Needing to visit Bangkok recently to fix some administrative ‘stuff’ we thought why not spend a few extra days there and explore! Previous visits had us do several of the usual ‘must do’ tourist sites. This time we wanted to experience the more, in our mind at least, quirky and unusual places as well as a few more of the ‘must do’ sights we had not gotten to before. So here are our 8 Bangkok discoveries. Not all could be described as quirky yet all delivered in unexpected ways.

 Jim Thompson enterprises

We had read that ‘Jim Thompson House’ in central Bangkok was worth the visit. We had researched a little to learn about the man Jim Thompson, his intriguing disappearance, and what made his house worth visiting. And having been there now, we can say, for us at least, it was worth the effort.

The 40 minute tour of his teak Thai style house and gardens sitting on the Saen Saeb Klong certainly offer some simple insights to his life. As well as physically walking through the environment you learn of his dedication to Asian history, culture and ancient artifacts, as well as his beloved Thai silk industry. Jim Thompson is credited with the revival of the Thai silk industry and recognised so by Thai Royal and Government authorities.
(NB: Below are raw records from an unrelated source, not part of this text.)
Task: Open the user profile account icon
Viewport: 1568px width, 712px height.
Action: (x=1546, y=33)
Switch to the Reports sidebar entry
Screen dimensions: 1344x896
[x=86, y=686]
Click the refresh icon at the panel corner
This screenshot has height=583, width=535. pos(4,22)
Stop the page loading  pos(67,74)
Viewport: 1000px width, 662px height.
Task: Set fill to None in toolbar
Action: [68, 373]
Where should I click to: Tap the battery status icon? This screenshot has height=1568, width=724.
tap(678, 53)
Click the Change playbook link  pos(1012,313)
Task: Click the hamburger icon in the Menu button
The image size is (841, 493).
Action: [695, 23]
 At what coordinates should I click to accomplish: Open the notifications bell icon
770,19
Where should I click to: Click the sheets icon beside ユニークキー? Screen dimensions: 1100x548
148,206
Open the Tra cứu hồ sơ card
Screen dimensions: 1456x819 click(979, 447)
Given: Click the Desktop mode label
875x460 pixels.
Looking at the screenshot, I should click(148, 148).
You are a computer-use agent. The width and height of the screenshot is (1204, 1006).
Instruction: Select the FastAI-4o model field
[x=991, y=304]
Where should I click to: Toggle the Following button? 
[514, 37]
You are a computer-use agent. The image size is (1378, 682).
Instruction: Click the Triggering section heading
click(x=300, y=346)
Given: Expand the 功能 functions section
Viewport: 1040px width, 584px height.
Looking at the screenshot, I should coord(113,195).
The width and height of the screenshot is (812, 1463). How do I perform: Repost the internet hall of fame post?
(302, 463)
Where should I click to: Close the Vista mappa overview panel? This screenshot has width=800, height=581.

Jim Thompson retail stores (in Bangkok & other tourist locations in Thailand) are where you can see their silk products first hand. Alternately, we recommend making the effort to visit the Jim Thompson Factory Outlet at Prakanong (Bangkok). Here you will have 3 floors neatly laden with fabrics and 2 floors of clothing, accessories and homewares. The range of materials and related products is impressive and at prices more appealing than in the retail outlets! A great Bangkok Discovery!

Khlong Saen Saeb

Bangkok is infamous for its road traffic congestion and the madness it creates. But go back to the 19th century and Bangkok was known as the “Venice of the East”. Today, many of the khlongs (canals) are filled in and paved over to make room for roads, but a massive network of waterways still criss-cross Bangkok. Each day, thousands of commuters travel by motorized boats on the Chao Praya River and on the canals that feed into it.